Le reazioni del pubblico, dopo le mie recenti esecuzioni del prologo di Mefistofele, sono state sbalorditive! I commenti a caldo, dopo il concerto, dei “fan” accorsi in camerino sono stati sulla falsariga di “Ma…dov’era rimasta questa musica fino adesso…?”
I cori (sia le voci bianche che, soprattutto, i cori di adulti a 4 voci miste) erano sempre in estasi…celeste, direttori inclusi.
Devo invece dire che le orchestre, in entrambe le occasioni, nonostante l’entusiasmo con cui hanno affrontato l’operazione, non ho avuto l’impressione che abbiano amato questa partitura tanto quanto la amo io. Ho proposto già una terza volta il Prologo all’altra “mia” Filarmonica Polacca che è la Filarmonica Precarpatica “A. Malawski” di Rzeszów (nei pressi di Cracovia) che, sull’onda del mio entusiasmo nel descrivere il progetto e, visto il grande spiegamento di forze (e di finanze), mi hanno chiesto di preparare una selezione dell’opera in forma di concerto, non contenti di eseguire soltanto il prologo. Il discorso, in poche parole, era questo: se dobbiamo ingaggiare così tanti artisti tutti in una volta, perché lasciarli sul palcoscenico solo per 25 minuti…?
Tutto ciò avverrà ad autunno 2019 o a inizio 2020.
Nerone è il grande assente dai palcoscenici lirici italiani (ma non all’estero); ritiene possibile una sua esecuzione in Italia? Le piacerebbe dirigerlo, in Italia o all’estero?
Sarei felice e dispostissimo a confrontarmi con la partitura del Nerone!
Mai come in questi tempi, in cui il pubblico è ormai piuttosto ben preparato sui “grandi classici”, mi attira meno l’ennesima direzione della mia pur stra-amata Traviata (che cercherei di affrontare in maniera filologica e che, dunque, non verrebbe capita dal pubblico e, men che meno, dai cantanti!) piuttosto che buttarmi con entusiasmo in un’operazione del genere.

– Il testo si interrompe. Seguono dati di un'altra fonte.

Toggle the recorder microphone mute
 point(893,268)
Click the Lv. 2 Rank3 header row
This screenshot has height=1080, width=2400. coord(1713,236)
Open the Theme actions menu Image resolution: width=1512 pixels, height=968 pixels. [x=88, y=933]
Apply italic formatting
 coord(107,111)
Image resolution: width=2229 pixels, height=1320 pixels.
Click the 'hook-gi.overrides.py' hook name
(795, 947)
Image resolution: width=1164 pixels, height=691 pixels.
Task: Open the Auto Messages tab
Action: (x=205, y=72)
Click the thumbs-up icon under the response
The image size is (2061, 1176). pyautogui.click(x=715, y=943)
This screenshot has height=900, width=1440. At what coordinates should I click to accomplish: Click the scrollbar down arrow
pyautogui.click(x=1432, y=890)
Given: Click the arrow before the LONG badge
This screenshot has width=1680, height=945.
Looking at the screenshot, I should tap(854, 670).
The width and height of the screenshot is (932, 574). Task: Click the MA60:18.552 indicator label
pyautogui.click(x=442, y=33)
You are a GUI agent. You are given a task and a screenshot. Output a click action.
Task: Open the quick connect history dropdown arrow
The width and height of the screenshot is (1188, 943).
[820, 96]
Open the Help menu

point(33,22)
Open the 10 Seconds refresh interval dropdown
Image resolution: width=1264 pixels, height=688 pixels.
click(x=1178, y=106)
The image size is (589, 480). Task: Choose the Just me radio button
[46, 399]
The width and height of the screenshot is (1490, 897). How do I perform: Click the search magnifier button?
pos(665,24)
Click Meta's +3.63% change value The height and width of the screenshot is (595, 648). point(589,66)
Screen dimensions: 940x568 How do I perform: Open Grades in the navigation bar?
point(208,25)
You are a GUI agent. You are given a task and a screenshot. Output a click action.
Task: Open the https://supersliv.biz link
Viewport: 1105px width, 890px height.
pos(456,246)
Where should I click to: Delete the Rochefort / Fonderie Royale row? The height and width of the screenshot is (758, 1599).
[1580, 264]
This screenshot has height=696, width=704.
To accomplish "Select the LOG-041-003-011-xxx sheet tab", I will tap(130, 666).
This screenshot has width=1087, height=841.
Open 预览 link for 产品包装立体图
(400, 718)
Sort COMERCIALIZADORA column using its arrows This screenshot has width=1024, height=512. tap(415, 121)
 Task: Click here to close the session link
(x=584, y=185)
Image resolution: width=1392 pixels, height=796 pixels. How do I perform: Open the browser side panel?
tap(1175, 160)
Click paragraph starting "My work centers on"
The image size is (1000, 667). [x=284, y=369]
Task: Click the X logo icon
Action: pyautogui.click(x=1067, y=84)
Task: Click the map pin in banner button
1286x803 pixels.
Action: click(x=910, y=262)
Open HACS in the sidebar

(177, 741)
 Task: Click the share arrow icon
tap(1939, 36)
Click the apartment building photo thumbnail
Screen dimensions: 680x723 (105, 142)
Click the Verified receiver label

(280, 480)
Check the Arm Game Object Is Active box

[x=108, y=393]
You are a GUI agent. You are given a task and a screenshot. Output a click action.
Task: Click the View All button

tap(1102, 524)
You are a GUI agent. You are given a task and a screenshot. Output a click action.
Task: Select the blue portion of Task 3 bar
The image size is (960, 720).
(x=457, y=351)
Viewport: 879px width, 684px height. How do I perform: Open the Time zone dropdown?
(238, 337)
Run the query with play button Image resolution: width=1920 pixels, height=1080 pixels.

Già in passato sono stato protagonista di recuperi di splendidi titoli dell’800 inspiegabilmente accantonati come “Don Bucefalo” e “Re Lear” di Cagnoni (al Festival della Valle d’Itria di Martina Franca), “Pierre deMedicis” di Poniatowski (al Festival di Musica Polacca di Cracovia), “Il Macco” di Ferdinando Ranuzzi (al Teatro Guardassoni di Bologna), tanto per citarne alcuni.
Mi fu addirittura proposto il “Pier Luigi Farnese” di Costantino Palumbo con libretto di Boito (!) un anno fa ma, al momento, l’operazione non ha ancora preso il volo.
Mi trovo spesso all’estero a proporre coproduzioni con l’Italia; nel caso di un titolo così importante e – in un certo senso – nuovo, ci vorrebbe davvero un vero e proprio “team” (e non il solo sottoscritto) che lavorasse alacremente e, soprattutto, un adeguato supporto finanziario con uno sponsor principale che facesse da mecenate e che si accollasse la maggior parte del costo totale, per dare anche una sorta di marchio a tutta l’operazione.